Baker served as a trooper with the New South Wales Lancers from about 1902, gaining the rank of sergeant and excelling in a variety of military sports: over the years he won many prizes in such activities as fencing (with the sword and bayonet), wrestling on horseback and tent-pegging. A fair shot, he was 'a decidedly handy man in the event of a foe descending on our peaceful shores'. In 1902 he took up boxing; for many years he weighed 11 st. 7 lb. (73 kg). In 1905 he became New South Wales amateur middleweight champion and next year retained his title, won the same belt in Victoria, and became the heavyweight champion of both States.
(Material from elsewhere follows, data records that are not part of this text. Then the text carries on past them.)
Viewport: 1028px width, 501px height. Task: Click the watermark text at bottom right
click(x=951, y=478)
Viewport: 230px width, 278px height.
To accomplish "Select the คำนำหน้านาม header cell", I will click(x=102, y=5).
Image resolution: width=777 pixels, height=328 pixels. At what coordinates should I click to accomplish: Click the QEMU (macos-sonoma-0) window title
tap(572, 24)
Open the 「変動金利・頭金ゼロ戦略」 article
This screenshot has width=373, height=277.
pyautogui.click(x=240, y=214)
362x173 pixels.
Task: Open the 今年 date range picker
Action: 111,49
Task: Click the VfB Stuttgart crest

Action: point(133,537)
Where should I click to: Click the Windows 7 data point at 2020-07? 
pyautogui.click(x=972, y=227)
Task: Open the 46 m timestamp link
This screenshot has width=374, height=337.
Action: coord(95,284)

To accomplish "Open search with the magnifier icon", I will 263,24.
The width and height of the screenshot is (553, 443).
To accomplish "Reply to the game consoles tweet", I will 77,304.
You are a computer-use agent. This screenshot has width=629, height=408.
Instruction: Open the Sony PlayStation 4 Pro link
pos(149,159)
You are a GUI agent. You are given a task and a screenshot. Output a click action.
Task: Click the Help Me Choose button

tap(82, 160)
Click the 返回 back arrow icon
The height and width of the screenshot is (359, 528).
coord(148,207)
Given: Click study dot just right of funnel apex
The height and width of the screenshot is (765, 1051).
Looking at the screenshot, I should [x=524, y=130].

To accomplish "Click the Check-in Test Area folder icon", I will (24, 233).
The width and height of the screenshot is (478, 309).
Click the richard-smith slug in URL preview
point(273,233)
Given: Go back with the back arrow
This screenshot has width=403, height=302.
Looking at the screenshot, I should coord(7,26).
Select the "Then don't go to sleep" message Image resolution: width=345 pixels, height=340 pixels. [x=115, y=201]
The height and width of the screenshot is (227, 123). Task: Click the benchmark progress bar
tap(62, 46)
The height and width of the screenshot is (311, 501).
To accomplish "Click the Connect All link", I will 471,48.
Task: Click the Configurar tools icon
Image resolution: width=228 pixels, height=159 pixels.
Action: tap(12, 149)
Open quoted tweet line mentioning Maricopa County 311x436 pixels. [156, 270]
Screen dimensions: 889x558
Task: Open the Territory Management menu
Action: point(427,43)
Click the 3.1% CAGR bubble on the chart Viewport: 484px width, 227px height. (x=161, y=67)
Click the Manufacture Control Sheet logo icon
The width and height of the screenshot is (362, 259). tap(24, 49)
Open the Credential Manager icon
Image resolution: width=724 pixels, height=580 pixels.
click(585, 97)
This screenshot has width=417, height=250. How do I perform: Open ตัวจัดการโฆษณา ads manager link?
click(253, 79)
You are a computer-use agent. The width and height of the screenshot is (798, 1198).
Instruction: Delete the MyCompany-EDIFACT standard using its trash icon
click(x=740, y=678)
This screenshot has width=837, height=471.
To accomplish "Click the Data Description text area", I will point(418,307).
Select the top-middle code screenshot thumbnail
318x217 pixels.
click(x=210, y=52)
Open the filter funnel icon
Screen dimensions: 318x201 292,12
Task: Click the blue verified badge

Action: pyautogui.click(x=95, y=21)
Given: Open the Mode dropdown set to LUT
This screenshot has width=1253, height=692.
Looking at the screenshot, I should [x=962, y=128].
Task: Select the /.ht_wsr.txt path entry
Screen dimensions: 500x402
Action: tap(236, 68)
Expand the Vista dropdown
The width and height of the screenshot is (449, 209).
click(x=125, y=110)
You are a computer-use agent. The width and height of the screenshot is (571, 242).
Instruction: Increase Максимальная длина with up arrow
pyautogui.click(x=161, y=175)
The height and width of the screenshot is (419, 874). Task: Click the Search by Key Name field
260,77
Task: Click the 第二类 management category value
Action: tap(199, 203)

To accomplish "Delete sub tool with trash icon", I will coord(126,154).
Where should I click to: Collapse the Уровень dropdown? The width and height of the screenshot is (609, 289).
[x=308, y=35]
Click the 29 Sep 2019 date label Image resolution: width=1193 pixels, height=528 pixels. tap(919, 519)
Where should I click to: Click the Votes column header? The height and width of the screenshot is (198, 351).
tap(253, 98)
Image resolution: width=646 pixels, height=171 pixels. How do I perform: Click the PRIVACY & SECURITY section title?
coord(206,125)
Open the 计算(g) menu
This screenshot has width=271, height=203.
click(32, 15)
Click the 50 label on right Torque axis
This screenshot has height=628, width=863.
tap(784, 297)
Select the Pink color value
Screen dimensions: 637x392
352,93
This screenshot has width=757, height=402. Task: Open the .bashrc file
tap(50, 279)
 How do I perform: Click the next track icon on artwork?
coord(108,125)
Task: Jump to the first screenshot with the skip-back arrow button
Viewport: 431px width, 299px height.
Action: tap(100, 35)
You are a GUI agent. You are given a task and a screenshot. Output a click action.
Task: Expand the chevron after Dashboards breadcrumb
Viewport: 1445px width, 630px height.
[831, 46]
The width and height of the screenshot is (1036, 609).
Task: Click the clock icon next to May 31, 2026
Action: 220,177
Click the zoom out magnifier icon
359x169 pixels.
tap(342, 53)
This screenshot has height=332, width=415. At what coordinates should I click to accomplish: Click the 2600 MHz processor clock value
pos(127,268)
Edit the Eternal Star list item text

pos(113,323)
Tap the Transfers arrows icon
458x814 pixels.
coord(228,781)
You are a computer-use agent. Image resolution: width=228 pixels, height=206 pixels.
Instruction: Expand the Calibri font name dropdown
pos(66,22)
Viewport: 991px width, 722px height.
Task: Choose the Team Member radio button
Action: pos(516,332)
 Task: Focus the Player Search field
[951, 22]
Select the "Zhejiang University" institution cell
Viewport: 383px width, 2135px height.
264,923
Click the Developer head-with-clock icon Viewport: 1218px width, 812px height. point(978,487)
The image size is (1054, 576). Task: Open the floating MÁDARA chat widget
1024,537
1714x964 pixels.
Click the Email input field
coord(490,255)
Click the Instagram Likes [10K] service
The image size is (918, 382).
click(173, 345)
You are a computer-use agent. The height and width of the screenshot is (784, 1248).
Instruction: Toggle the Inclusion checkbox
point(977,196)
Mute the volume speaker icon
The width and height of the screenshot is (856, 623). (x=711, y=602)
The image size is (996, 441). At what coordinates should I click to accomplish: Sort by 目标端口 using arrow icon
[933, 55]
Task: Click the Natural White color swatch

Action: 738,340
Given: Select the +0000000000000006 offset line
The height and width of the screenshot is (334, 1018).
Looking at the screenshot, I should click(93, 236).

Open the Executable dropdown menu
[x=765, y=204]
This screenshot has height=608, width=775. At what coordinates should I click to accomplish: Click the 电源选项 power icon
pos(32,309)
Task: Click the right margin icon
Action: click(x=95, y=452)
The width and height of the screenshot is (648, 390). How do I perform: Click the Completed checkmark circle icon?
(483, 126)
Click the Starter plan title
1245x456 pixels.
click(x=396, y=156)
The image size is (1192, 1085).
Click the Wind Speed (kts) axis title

In December 1906, farewelled by 1000 people in Sydney including a boatload of twenty young ladies who pursued him to the Heads, Baker left for England to compete in the Amateur Boxing Association's championships, but contracted enteric fever and pneumonia. However, he boxed in the 1908 Olympic tournament held in London in October, three months after the games proper. As a middleweight he won three fights in the one day, two of them by knockouts, to reach the final which he lost narrowly on points to J. W. H. T. Douglas. He visited Scotland, Ireland, Scandinavia and Europe and performed at both exhibition and competition level, mainly in aquatic sports. He was welcomed as a distinguished athlete at gentlemen's sporting clubs wherever he went.
Returning to a considerable welcome in Sydney in December 1908, Baker began to capitalize on his athletic and boxing fame and opened a physical culture establishment, with mail-order courses, in Castlereagh Street. On 31 March 1909 at St Mark's Anglican Church, Darling Point, he married 37-year-old Ethel Rose Mackay, daughter of a squatter and widow of Augustus Daniel Kearney, a Victorian physician and notable tennis player. A journalist of skill, Baker contributed to the Sydney Evening News in 1908-10, published a book, General Physical Culture (Melbourne, 1910), and in 1912 began Snowy Baker's Magazine, a penny monthly that attained a circulation of over 3000 in its two years of existence.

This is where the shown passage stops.